- **Task item A**
Revise the personal essay from "Sometimes things happen" to "to be piloting?", replacing "auto-pilot" with "cruise control".
- **Task item B**
Answer these questions from the personal essay:
(i) Which U2 song's intro would skip on the dad's copy of the CD?
(ii) What did the mom claim the ice cream shop sign said?
(iii) Whose re-runs are hard to watch without cringing at least once?
- **Task item C**
Pick up the personal essay after its final sentence and keep writing.

- **Supplied text**
%%

I remember the point in the intro to “Where the Streets Have No Name” by U2 that would skip on my dad's copy of the CD when we would listen to it almost 20 years ago. Before we knew how to read and my sister and I knew we were passing the ice cream shop our mom would claim the sign said "closed," but it wasn't until this past year I felt lied to. There are few other early memories I remember well enough to hold fondly.
Sometimes things happen so fast you develop a stutter. Sometimes you convince yourself nothing happens at once and sometimes it's better that way. Sometimes things don't change at all for a long period of time. Maybe your only growth for most of your life is physical. What if you found out that you'd spent your whole life on auto-pilot and you didn't even know there was anything to be piloting?
When does the weight get so heavy on your chest that you decide to do something about it?
I am the crumbling of infrastructure. I gave up freedom to die at will for the company of a dog I was too depressed to train. Sometimes it’s not the people that are toxic, rather the associations. If we’re post-truth, then I reject cognitive science. I want to believe there’s something driving this vessel I’m in. Let there be another dimension where my feet won’t hurt for eternity.
It's hard watching Johnny Carson re-runs without cringing at least once from a joke that today would be socially unacceptable. It troubles the consideration of general acceptability as it is presently analyzed in a transformative period of universal introspection and automated curation of external stimuli.

%%

- **Recorded data**
%%

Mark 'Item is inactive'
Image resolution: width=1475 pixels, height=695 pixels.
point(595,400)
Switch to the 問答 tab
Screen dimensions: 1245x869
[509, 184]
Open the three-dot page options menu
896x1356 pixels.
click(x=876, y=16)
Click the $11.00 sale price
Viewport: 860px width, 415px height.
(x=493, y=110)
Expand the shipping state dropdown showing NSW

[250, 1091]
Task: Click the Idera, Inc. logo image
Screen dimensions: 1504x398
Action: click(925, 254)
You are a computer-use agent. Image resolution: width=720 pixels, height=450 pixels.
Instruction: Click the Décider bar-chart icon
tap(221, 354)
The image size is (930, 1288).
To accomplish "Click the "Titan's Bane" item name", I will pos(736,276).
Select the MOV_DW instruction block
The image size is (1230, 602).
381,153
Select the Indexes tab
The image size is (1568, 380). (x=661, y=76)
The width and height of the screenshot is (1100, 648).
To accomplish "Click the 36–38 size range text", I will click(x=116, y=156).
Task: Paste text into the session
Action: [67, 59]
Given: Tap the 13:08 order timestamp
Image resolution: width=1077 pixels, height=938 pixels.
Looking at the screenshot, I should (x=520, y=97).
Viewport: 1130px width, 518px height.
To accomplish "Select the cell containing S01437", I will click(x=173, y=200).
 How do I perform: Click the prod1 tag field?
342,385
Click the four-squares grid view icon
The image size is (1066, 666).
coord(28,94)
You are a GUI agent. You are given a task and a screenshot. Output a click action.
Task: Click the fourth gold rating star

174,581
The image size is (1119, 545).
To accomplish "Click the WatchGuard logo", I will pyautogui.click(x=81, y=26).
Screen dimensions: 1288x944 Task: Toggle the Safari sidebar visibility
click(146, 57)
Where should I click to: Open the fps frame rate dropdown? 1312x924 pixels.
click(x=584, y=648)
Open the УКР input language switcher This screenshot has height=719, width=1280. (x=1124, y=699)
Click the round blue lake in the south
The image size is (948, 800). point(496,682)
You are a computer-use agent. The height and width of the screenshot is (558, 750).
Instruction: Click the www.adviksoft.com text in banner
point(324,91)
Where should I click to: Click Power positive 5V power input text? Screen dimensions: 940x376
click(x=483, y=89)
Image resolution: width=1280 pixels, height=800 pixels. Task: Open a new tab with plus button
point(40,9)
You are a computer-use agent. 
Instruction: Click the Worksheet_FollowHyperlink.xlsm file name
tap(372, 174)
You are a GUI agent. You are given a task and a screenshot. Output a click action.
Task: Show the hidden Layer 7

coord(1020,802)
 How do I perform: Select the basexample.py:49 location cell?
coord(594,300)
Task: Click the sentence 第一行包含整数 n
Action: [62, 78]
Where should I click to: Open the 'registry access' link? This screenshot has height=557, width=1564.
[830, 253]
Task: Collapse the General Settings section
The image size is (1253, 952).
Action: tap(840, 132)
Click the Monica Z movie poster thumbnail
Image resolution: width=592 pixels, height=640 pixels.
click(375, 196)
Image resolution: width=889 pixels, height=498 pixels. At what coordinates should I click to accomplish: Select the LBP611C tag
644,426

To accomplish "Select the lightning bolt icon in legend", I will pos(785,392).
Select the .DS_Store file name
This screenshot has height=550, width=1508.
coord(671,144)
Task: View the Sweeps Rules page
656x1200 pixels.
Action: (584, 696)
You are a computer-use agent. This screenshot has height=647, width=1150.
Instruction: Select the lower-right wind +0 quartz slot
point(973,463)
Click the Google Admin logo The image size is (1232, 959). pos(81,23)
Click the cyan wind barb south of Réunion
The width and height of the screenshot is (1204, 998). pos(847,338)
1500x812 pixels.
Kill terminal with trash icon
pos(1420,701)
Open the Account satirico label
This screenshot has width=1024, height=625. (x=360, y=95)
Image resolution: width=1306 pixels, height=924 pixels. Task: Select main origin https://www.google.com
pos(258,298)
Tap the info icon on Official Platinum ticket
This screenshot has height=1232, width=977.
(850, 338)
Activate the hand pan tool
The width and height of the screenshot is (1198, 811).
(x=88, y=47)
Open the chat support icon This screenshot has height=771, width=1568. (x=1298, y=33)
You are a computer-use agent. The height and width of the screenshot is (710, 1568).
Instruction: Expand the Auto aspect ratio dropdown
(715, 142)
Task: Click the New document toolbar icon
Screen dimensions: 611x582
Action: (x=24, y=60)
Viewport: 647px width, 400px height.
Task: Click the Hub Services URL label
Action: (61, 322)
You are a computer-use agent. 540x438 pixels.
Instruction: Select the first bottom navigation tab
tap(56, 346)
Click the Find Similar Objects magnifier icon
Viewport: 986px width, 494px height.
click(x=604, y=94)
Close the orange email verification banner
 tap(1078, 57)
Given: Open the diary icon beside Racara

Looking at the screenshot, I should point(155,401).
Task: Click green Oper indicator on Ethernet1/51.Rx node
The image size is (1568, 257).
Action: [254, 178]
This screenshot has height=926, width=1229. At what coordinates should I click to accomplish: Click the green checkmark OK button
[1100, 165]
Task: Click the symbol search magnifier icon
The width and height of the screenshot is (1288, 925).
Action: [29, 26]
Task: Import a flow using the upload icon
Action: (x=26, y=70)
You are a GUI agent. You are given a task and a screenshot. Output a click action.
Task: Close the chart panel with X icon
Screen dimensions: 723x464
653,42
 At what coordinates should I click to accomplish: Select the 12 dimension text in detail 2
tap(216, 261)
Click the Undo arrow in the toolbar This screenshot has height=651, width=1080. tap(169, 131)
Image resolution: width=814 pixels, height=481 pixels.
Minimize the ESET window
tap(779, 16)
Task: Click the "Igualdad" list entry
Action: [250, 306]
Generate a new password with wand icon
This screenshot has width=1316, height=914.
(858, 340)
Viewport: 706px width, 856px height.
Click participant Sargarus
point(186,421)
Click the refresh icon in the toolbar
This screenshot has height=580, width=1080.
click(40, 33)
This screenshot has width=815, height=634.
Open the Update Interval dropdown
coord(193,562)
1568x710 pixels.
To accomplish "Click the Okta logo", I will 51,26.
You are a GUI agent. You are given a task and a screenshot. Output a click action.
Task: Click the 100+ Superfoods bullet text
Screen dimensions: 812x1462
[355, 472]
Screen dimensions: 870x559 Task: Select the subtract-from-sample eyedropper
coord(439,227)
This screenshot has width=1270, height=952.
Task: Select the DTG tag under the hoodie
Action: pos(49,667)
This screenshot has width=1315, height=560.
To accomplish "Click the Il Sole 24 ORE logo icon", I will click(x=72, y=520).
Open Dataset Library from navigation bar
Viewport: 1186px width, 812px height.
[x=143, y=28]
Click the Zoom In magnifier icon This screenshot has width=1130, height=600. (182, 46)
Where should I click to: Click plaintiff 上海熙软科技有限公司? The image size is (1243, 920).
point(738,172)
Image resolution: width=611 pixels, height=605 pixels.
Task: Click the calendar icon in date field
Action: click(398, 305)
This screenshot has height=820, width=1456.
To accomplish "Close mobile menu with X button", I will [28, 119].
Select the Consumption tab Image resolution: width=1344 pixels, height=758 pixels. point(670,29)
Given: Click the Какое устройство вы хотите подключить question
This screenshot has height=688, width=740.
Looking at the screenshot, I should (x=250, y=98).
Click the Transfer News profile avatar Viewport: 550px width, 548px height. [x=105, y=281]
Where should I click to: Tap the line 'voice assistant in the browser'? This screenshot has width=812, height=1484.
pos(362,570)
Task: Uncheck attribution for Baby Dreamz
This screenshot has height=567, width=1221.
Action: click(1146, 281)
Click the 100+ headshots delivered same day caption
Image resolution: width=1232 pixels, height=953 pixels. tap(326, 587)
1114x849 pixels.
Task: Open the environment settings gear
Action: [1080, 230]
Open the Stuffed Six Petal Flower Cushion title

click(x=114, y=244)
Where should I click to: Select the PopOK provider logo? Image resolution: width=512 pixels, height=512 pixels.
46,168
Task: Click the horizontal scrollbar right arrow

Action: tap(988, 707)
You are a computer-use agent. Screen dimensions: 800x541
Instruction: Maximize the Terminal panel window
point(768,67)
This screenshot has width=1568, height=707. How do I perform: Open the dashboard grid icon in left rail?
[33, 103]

%%

- **Result A**
Sometimes things happen so fast you develop a stutter. Sometimes you convince yourself nothing happens at once and sometimes it's better that way. Sometimes things don't change at all for a long period of time. Maybe your only growth for most of your life is physical. What if you found out that you'd spent your whole life on cruise control and you didn't even know there was anything to be piloting?

- **Result B**
(i) "Where the Streets Have No Name"
(ii) "closed"
(iii) Johnny Carson's

- **Result C**
Why does anyone do anything? My experience may be similar to your experience. Does that matter? I want to find out if the origin of suicide can be traced back to the moment animals who didn't keep up with the pace of evolution realized they didn't share a future with their peers. I can't tell if everything is real or if nothing is real, and I don't know if that's good or bad. I don't know if there's anything I can do with my life to make both my parents and my potential children proud, but at least I proudly have a record.
A record of my attempts to navigate holding myself accountable for the first time. A record about what could be called my first love and how little I knew about it. These songs are moments, urges, impulses, reflections on what’s happening as it’s happening. I want this work to empower others to place more value on individual moments and embrace emotion and intuition as the truest thing we have. All we have is ourselves individually, collectively.